==== EXCERPT ====
So I spent a minute or two with the man who was now probably wishing he had chosen a house with a mom who didn't have monkeys on her pants. While he delivered his message, I watched the little boy out of the corner of my eye. Was I imagining that he wished he was spending his Saturday morning playing soccer or video games -- anything but going door to door?

Brady came running over to listen, saying hi to the boy. Here we were, my son looking to me wondering what this interaction meant... and maybe this man's son, feeling a bit insecure, afraid that yet another person would slam the door on him and his dad.

I thanked them for coming, happily accepted his pamphlets, and closed the door while smiling back at my little guy.

While I'm not packing up the kids to head off to church to continue our education, I guess you could say I'm now a part of the Jehovah Witness protection program -- because the opportunity to teach a child through example sometimes happens when you're not wearing a bra.


Ramona said...
==== DATA ROWS ====
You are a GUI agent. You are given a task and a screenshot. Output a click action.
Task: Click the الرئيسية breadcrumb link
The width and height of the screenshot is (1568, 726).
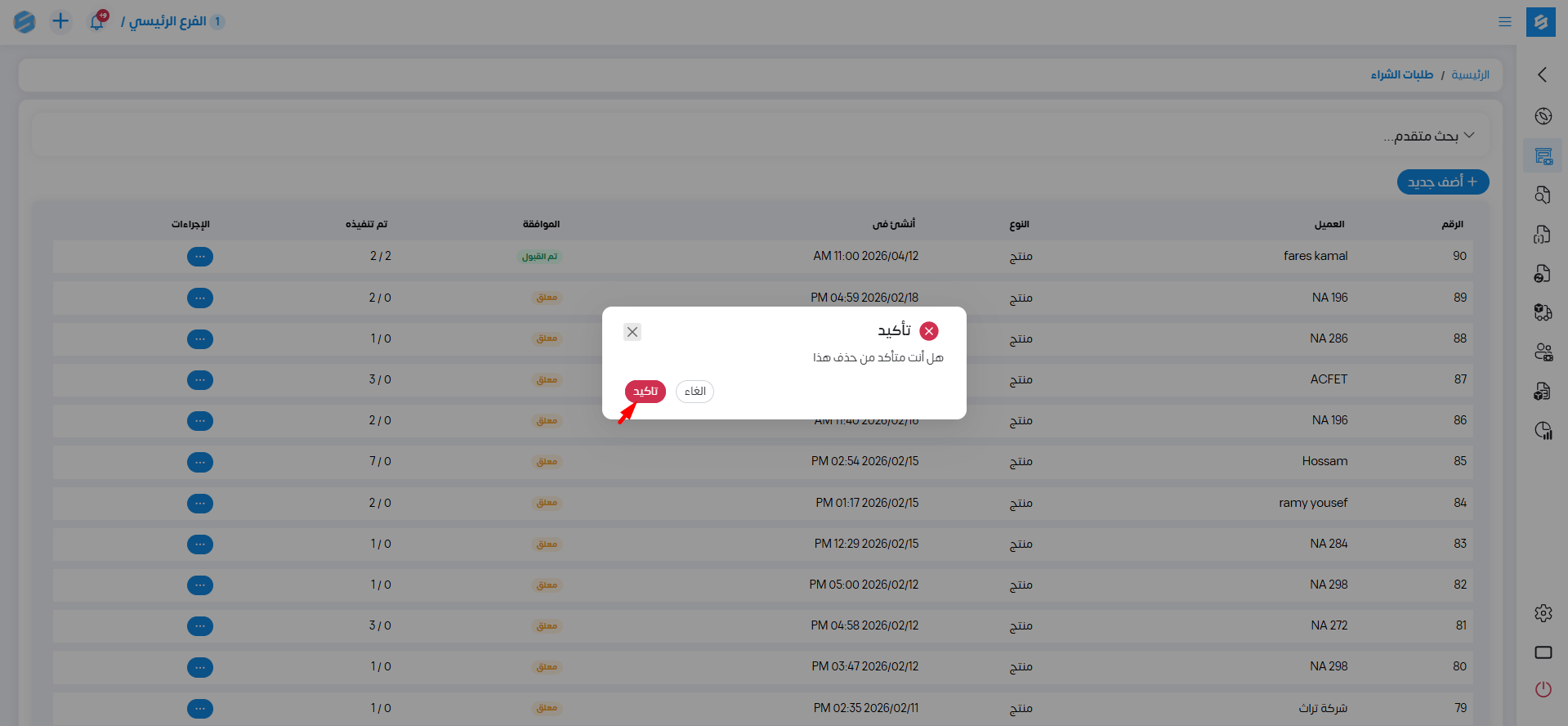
====
==== DATA ROWS ====
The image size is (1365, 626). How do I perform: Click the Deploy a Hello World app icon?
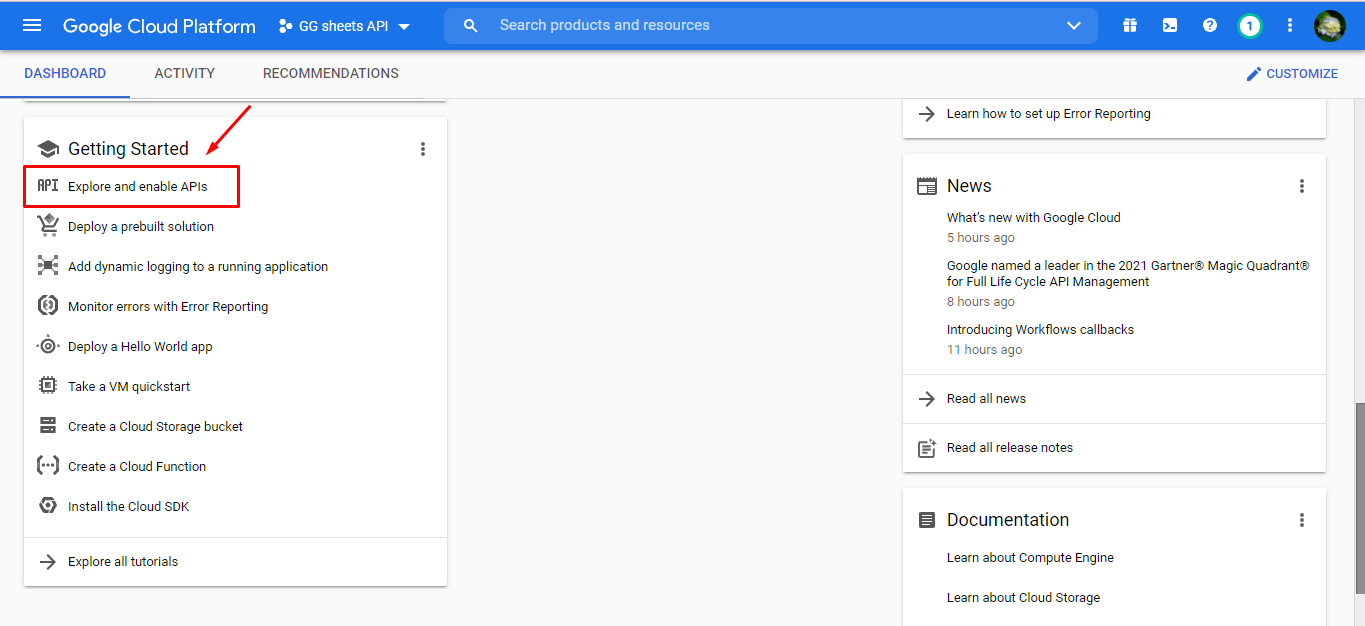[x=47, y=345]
====
==== DATA ROWS ====
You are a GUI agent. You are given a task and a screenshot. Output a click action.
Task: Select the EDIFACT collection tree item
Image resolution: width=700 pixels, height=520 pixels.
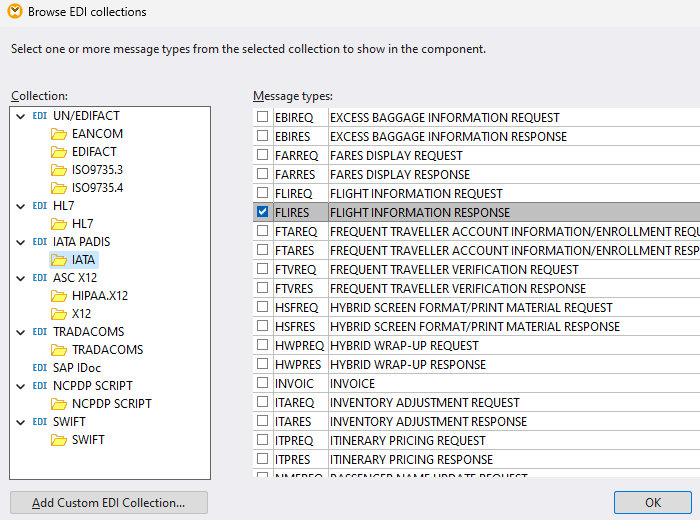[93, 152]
====
SET EXERCISE 1 — In the door-to-door visit excerpt, what is the name of the narrator's son who came running over?
SET EXERCISE 2 — Indicate whether each statement agrees with the door-to-door visit excerpt, quoting the words that settle it: (a) The narrator spent a minute or two with the man. (b) The narrator refused the man's pamphlets. (c) The narrator is now taking the children to church.
SET EXERCISE 3 — Resume the door-to-door visit excerpt after its final line.
The data have no connection to the door-to-door visit excerpt.

EXERCISE RESPONSE 1 — Brady.

EXERCISE RESPONSE 2 —
(a) Yes: "So I spent a minute or two with the man"
(b) No: "happily accepted his pamphlets"
(c) No: "While I'm not packing up the kids to head off to church"

EXERCISE RESPONSE 3 —
Was coming back to your blog to comment about NapCast (actually to say I was getting ready to listen again becuase half way through a rabid child interrupted with her piercing screams and growls) when I saw the JW post. Must be some special witness week because they came to my door yesterday, too. That's all I have to say about that. I thoroughly appreciated your insight for the little boy - I'll have to keep that in mind should I be blind-sided at my door again.

Anonymous said...

You are one funny girl! I found you via Twitter...I'm @yourimpact. I loved your post, and am looking forward to reading more of your blog. That last sentence had me laughing out loud!

Unknown said...

I am laughing so hard I think I may have just peed in my pants (great...that makes MORE laundry for me to wash).

Yeah, there was no little boy at my door...just "Tony" & his side-kick. I'm sure if there was a little boy, then my son would have been offering him green M&M's at 10am.

Man, they travel fast! Wait...they didn't tell you they would be back, did they? "Tony" told me he would be...I think I'm skeered.

CAT said...

Actually, I have great respect for the Witnesses as they seem to be the only ones who follow Jesus' command at Matthew 28:19,20 to "Go ye therefore and make disciples of people of all the nations, teaching them..." and they actually go from house to house (Acts 20:20) talking about God's Kingdom, just like Jesus and his disciples did back in the first century and that has got to be a really hard thing to do, especially not knowing who is on the other side of each door. (Oops - sorry for my run-on sentence.)

Maci Miller said...

Nice, very nicely done. You are such a great writer. I just popped over after taking a blogging break and it's always a joy to read your posts.